The UK Committee on Climate Change has produced its latest report to the Scottish Parliament on Scotland’s steps towards ‘net zero’ and projecting how these will go. It does not make for encouraging reading.
Let’s start with what it says that is positive – and it isn’t much. Scotland again gets credit for having set ambitious targets. It is worth dwelling on the fact at this stage that these are only ambitious targets in relation to the targets others have set and that achieving these targets only places Scotland slightly ahead of the least it has to do to keep climate change survivable.
And when the second element of good(ish) news is added to this it doesn’t make the picture more positive. Because by far the majority of any progress that has been made is in decarbonising electricity generation with the installation of wind generation.
This is a positive outcome which unfortunately shines a depressing light on other aspects. The development of wind turbine generation of electricity is beyond a ‘no brainer’ in Scotland. It is effectively ‘free money’ for the owner of any new development. Plus this is mainly an outcome of UK Government policy – the Scottish Government’s role in wind turbines should have been manufacture capture.
What that shows is that what Scotland has done so far is the definition of ‘easy’. We had a valuable resource, we let private business take the valuable resource and then we paid them for it. This shows how little we’re really doing in Scotland and also how privileged Scotland is when it comes to the climate crisis.
Beyond this point the report is politely grim. Having previously explained that as far as there is a coherent plant for net zero in Scotland it is ‘on the fringes of credibility’ it now rather depressingly projects that even if this plan was achieved in full, we’d still miss our targets.
Which is to say that the plan doesn’t appear to be realistic but that even if we succeeded in delivering it it wouldn’t work sufficiently well anyway.
If we do what we say we will do we will fail to achieve what we say we will achieve because we’ve only done easy things and are ducking doing the difficult things
Why? The report picks up a number of reasons for this. Three to highlight are transport, agriculture and carbon capture and storage. A lot of what is promised is predicated on very substantial savings in the carbon emitted by the transport sector, but the report makes clear that the necessary steps to achieve that are not being taken. It marks as ‘urgent’ the need to start taking seriously the steps needed.

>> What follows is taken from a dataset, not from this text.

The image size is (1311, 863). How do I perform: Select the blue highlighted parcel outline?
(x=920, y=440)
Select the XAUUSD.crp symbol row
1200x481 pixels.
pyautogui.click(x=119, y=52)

Agriculture is also in the crosshairs and is again identified as an area that requires ‘urgent’ action. The Scottish Government has not produced a low-carbon agriculture policy and will not do so for another two years – but it is reliant on making the savings nonetheless (plus all the noises coming out about the Scottish Government approach at the moment are that it will not be interfering with the interests of the farming lobby).
And on carbon capture the report is pretty clear. Again, it is phrased in the diplomatic language of a Committee which has constantly to issue bad news to powerful actors – but this language isn’t all that diplomatic. It points out that all the real world indicators are that there is almost certain to be nothing like the scale of deployment of carbon capture necessary to stay on track with targets.
In fact it makes clear that there must be a full set of contingencies, which is a polite way of saying ‘this isn’t going to work and so the Scottish Government must start again with a Plan B’.
It’s other relevant conclusion here is that the Scottish Government is also relying fairly heavily on including in its planning a series of savings it knows it has no power to deliver because they’re reserved and which go beyond what the UK has committed to do.
Summed up, this broadly means that if we do what we say we will do we will fail to achieve what we say we will achieve because we’ve only done easy things, are ducking doing the difficult things and are making up the giant gap this leaves with technologies that don’t (and won’t) exist and by making commitments which are not ours to make and which we can’t deliver.
This is sobering reading for anyone who thinks Scotland is a ‘climate change leader’ or believes that we are sincere and serious in our commitment to climate change.